An excerpt, which I found inspirational and funny:
Classroom discussion became an opportunity to push Monica and her classmates to listen to each other, think more carefully, and speak more precisely, in ways they could then echo in persuasive writing. When speaking, they were required to use specific prompts outlined on a poster at the front of each class.
“I agree/disagree with ___ because …”
“I have a different opinion …”
“I have something to add …”
“Can you explain your answer?”
The structured speaking was a success during Monica’s fifth-period-English discussion of the opening scene of Arthur Miller’s Death of a Salesman. “What is Willie Loman’s state of mind? Is he tired? If he is tired, why would he be so tired?” asked the teacher, Angelo Caterina. “Willie Loman seems tired because he is getting old,” ventured a curly-haired girl who usually sat in the front. “Can you explain your answer?,” Monica called out.
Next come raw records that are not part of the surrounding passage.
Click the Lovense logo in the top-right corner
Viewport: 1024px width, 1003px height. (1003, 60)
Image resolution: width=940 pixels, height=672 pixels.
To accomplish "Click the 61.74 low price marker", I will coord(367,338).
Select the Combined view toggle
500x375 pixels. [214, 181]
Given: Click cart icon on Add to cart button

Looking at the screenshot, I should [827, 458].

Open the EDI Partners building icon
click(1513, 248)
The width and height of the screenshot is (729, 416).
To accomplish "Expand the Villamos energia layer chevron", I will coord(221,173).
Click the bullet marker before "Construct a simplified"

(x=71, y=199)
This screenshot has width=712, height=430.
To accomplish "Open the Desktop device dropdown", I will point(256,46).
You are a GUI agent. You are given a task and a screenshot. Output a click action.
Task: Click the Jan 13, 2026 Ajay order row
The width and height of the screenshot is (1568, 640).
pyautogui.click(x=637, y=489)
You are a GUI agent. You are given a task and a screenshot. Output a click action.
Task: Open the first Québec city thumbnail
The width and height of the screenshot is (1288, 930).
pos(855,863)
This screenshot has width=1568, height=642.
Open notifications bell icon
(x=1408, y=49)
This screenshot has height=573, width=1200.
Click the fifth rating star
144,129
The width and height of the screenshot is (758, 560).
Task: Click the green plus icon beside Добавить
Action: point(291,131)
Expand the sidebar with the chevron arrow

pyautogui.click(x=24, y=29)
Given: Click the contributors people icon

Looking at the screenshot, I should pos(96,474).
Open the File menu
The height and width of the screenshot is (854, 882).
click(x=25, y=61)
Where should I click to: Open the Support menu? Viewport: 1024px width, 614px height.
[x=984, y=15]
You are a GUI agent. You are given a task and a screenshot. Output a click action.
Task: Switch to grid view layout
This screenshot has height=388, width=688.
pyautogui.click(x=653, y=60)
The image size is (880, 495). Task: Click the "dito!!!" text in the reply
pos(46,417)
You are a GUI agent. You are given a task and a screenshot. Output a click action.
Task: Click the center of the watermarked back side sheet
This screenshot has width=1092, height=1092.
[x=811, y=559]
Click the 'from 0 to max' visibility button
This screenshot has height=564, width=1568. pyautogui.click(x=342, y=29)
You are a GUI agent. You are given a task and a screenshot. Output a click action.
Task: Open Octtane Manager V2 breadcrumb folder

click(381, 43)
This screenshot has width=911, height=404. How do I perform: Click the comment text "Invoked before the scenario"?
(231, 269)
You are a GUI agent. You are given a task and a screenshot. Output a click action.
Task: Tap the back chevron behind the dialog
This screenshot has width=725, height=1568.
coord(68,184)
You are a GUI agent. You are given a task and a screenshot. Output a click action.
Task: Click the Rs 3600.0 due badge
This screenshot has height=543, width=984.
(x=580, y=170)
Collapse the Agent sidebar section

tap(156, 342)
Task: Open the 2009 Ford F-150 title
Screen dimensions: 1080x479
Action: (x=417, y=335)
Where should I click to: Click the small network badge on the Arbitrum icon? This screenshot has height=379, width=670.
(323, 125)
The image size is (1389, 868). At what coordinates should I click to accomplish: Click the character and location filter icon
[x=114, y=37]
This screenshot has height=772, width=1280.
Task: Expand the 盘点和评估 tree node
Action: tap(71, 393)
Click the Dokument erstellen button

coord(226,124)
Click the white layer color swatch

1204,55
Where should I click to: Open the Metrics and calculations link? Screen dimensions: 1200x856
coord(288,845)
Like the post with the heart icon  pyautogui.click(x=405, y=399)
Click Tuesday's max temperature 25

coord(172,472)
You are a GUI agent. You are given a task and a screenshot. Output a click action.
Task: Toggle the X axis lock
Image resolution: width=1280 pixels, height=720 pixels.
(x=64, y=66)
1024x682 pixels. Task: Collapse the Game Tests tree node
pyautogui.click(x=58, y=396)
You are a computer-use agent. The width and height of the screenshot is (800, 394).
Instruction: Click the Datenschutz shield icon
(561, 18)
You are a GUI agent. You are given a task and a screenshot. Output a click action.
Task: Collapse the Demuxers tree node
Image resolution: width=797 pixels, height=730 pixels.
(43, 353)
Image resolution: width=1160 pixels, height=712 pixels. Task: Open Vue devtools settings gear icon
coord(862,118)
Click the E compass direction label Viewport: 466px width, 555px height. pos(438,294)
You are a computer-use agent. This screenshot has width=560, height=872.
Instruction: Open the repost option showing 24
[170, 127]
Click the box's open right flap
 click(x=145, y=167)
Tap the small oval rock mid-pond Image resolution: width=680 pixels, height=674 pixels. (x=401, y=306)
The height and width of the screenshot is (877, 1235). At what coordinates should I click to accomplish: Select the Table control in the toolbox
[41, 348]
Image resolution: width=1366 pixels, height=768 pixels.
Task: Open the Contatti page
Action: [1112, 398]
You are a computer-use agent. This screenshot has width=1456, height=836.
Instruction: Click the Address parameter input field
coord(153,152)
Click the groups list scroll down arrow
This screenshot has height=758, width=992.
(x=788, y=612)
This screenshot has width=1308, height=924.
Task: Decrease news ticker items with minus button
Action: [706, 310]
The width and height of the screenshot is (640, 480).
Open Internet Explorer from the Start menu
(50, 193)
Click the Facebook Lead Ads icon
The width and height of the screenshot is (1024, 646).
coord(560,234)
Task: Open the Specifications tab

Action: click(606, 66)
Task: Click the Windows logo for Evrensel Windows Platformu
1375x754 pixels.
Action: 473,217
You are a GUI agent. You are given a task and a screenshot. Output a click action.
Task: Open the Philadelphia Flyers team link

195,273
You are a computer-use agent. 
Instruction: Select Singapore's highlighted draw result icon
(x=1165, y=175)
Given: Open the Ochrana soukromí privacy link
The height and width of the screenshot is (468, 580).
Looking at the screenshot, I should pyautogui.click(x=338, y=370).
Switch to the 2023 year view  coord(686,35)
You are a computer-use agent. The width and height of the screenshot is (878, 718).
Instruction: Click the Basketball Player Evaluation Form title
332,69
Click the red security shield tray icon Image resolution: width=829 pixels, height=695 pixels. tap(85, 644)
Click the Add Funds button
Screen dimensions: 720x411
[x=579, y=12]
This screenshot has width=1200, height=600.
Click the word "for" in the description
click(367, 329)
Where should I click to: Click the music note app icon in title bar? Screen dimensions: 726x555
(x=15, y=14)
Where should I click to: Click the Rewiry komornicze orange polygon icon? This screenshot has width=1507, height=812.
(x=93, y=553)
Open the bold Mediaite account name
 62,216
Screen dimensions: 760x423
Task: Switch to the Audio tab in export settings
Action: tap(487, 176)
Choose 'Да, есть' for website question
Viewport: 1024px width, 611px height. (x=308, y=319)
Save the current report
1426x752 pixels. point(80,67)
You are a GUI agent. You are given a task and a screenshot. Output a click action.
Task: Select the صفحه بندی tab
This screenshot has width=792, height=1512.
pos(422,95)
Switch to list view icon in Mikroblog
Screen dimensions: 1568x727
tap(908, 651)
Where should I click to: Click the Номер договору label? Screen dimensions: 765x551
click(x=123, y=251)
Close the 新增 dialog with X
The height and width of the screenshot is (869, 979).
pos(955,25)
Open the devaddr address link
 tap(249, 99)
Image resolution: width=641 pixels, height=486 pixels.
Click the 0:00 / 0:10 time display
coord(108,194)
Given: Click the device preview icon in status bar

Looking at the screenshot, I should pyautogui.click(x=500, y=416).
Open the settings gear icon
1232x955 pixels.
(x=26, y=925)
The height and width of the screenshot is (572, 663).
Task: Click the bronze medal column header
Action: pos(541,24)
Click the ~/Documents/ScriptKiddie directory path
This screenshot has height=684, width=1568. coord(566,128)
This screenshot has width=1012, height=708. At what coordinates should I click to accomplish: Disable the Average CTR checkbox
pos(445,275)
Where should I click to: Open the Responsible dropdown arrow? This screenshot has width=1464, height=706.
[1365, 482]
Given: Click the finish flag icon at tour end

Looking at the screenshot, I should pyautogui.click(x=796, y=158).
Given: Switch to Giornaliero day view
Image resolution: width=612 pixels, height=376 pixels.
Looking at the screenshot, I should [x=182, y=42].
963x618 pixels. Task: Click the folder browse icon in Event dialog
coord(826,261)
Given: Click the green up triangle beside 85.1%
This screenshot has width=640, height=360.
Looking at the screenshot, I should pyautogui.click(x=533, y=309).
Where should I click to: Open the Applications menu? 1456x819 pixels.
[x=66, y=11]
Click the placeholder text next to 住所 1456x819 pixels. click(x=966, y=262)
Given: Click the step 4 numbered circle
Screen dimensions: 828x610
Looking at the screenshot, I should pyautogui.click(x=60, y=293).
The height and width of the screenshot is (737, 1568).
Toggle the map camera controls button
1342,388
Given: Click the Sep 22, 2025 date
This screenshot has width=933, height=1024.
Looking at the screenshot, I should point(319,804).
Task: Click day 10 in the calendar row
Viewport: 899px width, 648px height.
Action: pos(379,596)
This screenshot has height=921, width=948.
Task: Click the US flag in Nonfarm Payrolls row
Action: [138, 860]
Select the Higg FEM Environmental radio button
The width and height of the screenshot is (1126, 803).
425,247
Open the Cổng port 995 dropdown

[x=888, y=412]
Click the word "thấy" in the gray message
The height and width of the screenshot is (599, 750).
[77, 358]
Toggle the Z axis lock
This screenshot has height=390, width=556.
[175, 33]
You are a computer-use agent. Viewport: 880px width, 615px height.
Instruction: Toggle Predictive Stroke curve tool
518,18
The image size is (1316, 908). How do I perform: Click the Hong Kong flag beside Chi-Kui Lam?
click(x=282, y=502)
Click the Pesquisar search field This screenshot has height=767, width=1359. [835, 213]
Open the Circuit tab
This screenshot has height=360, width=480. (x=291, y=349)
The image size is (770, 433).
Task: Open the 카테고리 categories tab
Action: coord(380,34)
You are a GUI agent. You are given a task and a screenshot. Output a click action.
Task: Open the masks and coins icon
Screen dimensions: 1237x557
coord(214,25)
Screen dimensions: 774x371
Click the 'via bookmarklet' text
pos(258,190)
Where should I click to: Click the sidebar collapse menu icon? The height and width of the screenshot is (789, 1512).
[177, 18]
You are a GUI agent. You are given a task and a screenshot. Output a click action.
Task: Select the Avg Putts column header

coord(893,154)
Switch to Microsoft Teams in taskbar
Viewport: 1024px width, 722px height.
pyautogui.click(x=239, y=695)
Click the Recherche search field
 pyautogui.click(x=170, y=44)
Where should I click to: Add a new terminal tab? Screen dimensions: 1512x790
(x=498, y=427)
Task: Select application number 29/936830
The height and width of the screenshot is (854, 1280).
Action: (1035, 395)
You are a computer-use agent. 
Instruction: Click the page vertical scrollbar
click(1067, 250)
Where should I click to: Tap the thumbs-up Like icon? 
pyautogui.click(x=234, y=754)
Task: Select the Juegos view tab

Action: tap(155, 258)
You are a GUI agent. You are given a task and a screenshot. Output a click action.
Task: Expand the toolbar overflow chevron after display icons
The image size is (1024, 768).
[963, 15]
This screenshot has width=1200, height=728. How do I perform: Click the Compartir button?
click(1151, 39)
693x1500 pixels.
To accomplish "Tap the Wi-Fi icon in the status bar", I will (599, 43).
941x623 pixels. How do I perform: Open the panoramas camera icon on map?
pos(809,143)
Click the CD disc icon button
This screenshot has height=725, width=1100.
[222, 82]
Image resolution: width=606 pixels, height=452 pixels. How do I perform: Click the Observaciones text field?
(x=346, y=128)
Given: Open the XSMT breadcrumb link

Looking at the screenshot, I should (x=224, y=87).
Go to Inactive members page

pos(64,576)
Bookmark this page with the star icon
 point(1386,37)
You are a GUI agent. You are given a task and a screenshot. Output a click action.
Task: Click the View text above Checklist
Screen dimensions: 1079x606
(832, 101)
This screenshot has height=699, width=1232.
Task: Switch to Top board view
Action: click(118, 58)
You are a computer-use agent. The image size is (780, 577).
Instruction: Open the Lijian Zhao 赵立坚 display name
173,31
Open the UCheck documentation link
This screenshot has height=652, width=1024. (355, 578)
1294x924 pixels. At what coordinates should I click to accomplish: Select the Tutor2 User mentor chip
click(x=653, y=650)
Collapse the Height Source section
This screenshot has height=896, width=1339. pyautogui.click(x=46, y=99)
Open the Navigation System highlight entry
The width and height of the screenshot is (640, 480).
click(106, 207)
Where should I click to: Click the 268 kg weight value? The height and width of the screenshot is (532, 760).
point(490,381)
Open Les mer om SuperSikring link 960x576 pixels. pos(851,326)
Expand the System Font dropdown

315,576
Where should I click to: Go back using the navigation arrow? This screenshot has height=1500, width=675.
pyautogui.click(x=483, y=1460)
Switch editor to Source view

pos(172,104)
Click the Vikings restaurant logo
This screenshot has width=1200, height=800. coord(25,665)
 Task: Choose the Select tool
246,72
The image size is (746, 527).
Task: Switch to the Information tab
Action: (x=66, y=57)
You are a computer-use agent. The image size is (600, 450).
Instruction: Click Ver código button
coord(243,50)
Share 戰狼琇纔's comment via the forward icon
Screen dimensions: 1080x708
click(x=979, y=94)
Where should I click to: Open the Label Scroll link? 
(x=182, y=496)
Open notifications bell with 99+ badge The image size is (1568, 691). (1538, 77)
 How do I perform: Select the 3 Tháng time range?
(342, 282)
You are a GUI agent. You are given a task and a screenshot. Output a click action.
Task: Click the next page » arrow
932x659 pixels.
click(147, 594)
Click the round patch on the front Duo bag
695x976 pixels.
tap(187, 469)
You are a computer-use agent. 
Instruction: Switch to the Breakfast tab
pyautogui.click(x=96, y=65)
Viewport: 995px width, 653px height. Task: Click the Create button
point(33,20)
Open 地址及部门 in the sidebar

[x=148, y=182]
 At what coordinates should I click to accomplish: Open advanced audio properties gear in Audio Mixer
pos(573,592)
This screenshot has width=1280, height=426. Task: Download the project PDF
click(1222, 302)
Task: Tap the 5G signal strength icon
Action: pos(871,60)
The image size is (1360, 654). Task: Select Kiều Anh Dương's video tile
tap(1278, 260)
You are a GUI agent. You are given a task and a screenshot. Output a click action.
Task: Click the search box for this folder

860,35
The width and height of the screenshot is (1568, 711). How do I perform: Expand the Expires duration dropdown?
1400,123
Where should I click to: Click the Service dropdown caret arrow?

The curly-haired girl bit her lip while her eyes searched the book in front of her. “The stage direction says he’s 63. That’s old!” Other hands shot up. Reading from the prompt poster made the students sound as if they’d spent the previous period in the House of Lords instead of the school cafeteria. “I agree that his age is listed in the stage direction,” said John Feliciano. “But I disagree with your conclusion. I think he is tired because his job is very hard and he has to travel a lot.”